Abstract

Purpose: To systemically investigate the prognostic value of pre-ablation stimulated thyroglobulin (s-Tg) in children and adolescents with differentiated thyroid cancer. Methods: Clinical records from 118 children and adolescents were retrospectively reviewed. Results: The median age was 16 years, and the majority were female (79.7%). All children and adolescents underwent total thyroidectomy and received radioactive iodine therapy. After a median follow-up of 5.3 years, 68 (57.6%) patients were disease free, while 50 patients (42.4%) had persistent/recurrent disease. In multivariate analysis, pre-ablation s-Tg and M1 were the independent predictive factors for persistent/recurrent disease.

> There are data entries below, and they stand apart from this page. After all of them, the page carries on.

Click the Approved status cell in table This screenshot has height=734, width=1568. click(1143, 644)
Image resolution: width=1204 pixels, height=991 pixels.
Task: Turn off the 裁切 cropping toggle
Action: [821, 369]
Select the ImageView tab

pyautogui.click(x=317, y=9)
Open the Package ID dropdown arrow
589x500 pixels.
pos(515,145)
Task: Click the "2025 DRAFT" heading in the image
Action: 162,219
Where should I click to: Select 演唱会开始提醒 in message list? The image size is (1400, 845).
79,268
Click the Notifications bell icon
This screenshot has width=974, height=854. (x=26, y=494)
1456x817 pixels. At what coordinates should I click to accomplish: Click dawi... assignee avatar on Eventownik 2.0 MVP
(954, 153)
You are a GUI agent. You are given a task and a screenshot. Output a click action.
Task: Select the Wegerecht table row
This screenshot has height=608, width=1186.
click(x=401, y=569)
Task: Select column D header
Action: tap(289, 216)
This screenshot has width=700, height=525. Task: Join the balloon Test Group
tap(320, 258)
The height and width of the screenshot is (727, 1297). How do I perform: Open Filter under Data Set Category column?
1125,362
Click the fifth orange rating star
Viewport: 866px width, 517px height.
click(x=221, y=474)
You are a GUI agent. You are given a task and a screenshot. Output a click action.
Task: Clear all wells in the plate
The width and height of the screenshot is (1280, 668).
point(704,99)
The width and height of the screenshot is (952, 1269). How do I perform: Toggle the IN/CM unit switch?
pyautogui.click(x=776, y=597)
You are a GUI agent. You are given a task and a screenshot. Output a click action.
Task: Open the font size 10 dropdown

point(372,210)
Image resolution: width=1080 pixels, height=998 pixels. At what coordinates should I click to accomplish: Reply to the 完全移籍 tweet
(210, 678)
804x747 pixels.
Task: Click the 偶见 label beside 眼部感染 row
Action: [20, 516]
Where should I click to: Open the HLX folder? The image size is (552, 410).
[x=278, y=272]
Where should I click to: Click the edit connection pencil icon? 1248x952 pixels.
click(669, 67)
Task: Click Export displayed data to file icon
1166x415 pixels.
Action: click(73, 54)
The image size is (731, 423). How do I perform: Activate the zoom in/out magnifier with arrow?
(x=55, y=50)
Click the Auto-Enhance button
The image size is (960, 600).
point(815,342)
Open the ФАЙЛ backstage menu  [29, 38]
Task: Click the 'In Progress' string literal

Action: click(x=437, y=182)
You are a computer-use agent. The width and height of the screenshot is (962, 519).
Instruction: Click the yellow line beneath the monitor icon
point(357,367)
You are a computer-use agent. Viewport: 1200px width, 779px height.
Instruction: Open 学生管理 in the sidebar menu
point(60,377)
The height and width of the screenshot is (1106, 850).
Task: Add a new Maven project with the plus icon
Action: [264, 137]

According to the receiver operating curve analysis, the best pre-ablation s-Tg cutoff to predict disease-free status was 17.8 ng/mL with a negative predictive value of 96.8%. Integration of pre-ablation s-Tg into American Thyroid Association pediatric risk categories indicated that the presence of pre-ablation s-Tg ≤17.8 ng/mL was associated with a decreased chance of having persistent/recurrent disease in intermediate- and high-risk patients (22.6% to 2.6% in intermediate-risk patients, and 64.4% to 5.6% in high-risk patients). Conclusions: Our findings suggest that pre-ablation s-Tg has the capability of predicting the clinical outcomes in children and adolescents with thyroid cancer.